Archaeological Museum

Last update 14 December 2023

Museo archeologico

Three sections are open: The birth of the Museum of Piacenza between antiques and Archaeology, The first stone, From fire to metal.
Three sections are open: “La nascita del Museo di Piacenza tra antiquaria e archeologia”  (The birth of the Museum of Piacenza between antiques and Archaeology)  gathers and displays the foundations of the Institution, initially mostly archaeological; “La prima pietra” (The first stone) is dedicated to human presence in the area of Piacenza from the Paleolithic to the Neolithic (from 100.000 years ago to the half of the 4th millennium B.C.); “Dal fuoco il metallo” (From fire to metal) describes the culture of  human settlements from the Copper to the Bronze Age (3400-900 BC approx.).

The birth of the Museum of Piacenza between antiques and archaeology

This section describes the evolution of the museum from 18th century Antiques collections to the excavations carried out following modern investigation methods.  Exhibits include small objects found in the 19th century. Among the most ancient remains there are green stone and metal axes, bucchero vases and pottery coming from Greece and ‘Magna Greecia’. The Roman materials are divided into classes: bronze handicrafts (small and plastic, among which  a scene describing a sacrifice, and daily tools, like keys, amulets, pendants); glass ( a cup with polychrome stripes and two small bottles, decorated with a spraying and threads technique); ceramic containers to preserve food, kitchen and canteen; bone products (above all hinges for furniture). A window case describes the passage from the Roman age to the middle ages.
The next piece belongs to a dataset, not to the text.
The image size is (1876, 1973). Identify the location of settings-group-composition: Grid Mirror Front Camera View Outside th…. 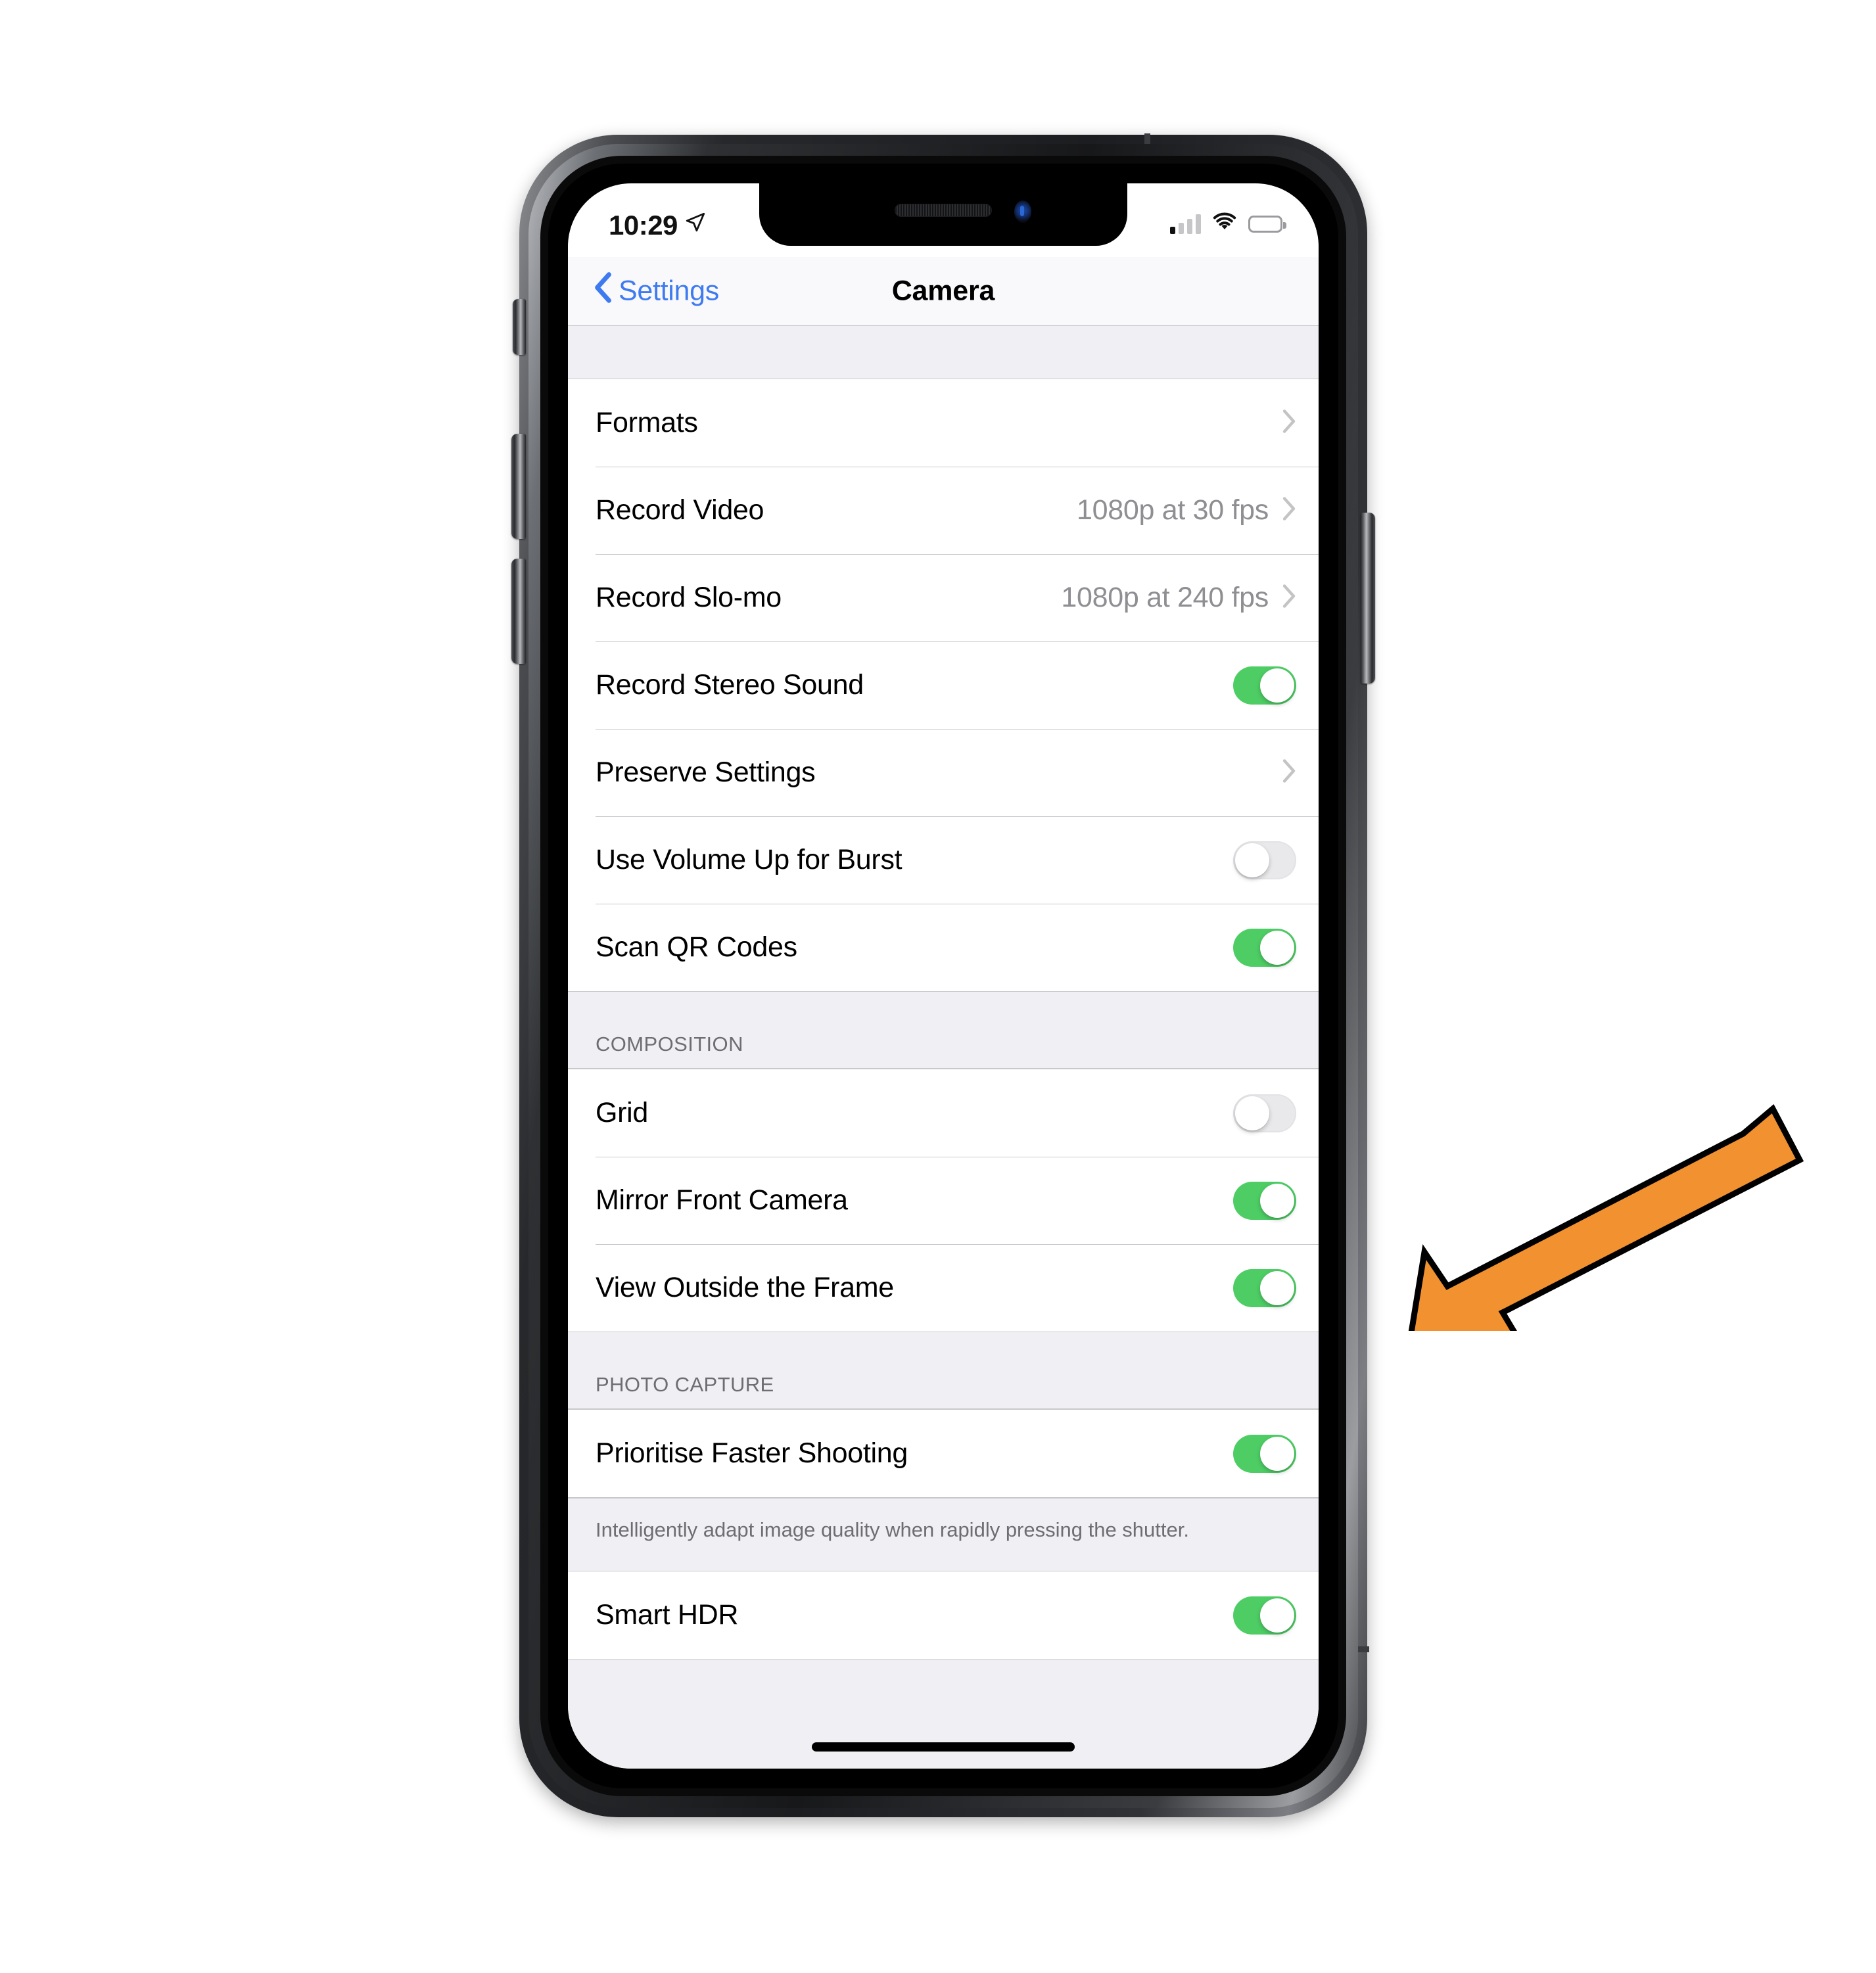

There are also some Augustan Coins, revealing much about the numismatics heritage of the museum.

The Etruscan liver

The “Liver of Piacenza”, found in 1877 a few kilometers from Piacenza, is the most famous and prestigious item of the whole collection, and dates back to the period between the end of the 2nd and the beginning of the 1st century BC.
The bronze object models a sheep’s liver and is a rare, direct witness of hepatoscopy, a very important divinatory practice in the Etruscan world: the priests, known as haruspices, predicted the future and interpreted the Gods’ will by analysing the animal’s liver. The bronze liver is extraordinarily important because of the inscriptions of the Gods’ names, which are organised, on the convex side of the object, so as to reflect the Cosmos according to the Etruscans.

The first stone

The exhibition begins with a diorama of the province describing the distribution of people from the appearance of the first man to the foundation of the Roman Placentia  (218 BC). The oldest evidence dates back to the ancient and middle Paleolithic (hand axes, scrapers and arrow tips); there are also very small flint tools (micro burins, bladelets, triangles, trapezes) from the Mesolithic (9th – 6th millennium BC) and jasper products from Monte Lama workshops active from 100.000 years ago to the 3rd Millennium BC. There are also tools from the Neolithic: a series of flint objects and pottery (pitchers, foot vases, fiascoes) from Casa Gazza di Travo (6th -5th millennium BC) and remains of the Middle and Superior Neolithic (5th - 6th millennium BC ) from Le Mose including remains from settlements and complete sepulchral groups

From fire to metal

There are a few objects from the Metal Age (from the end of the 4th millennium to the beginning of the 2nd millennium BC), which were discovered on the outskirts of Piacenza, as well as the famous knives from Castelsangiovanni  and remains from the stilt house in Chiaravalle. More space is dedicated to the Middle and recent Bronze Age (17th - 13th  Century BC) during which several fortified settlements were built, known as ‘terramare’. The objects from the sites in the area of Piacenza (Colombare di Bersano, Rovere di Caorso, Castelnuovo Fogliani and Montata dell’Orto) and the sections dedicated to the several activities carried out in the communities (pottery production, bone and horn working, spinning and weaving) help to point out the characteristics of the Terramare culture. As to other local sites witnessing a different culture, Groppo di Vaccarezza is remarkable because it was a settlement form the Neolithic to the Roman Age. Namely, there are 5 bronze swords, dating back to the peiod from the 14th to the 12th century BC, which had been thrown in the river Po as offers to the deities.

They used to live outside the city. People from Roman Piacenza

It is a permanent exhibition dedicated to a small Necropolis dug out in 2007 in  Via Venturini, where people of both sexes, probably belonging to the same family or social class, had been buried. The sepulchral groups of five of the 13 tombs found are displayed. Pottery vases (glasses and thin ollas, black varnish ‘terra sigillata’ plates, common pottery bottles), glass unguentariums,censers, lucernes, bone spindles and pins, an iron strigil offer interesting examples of tools used between the Augustan period and the first decades of the 2nd century AC.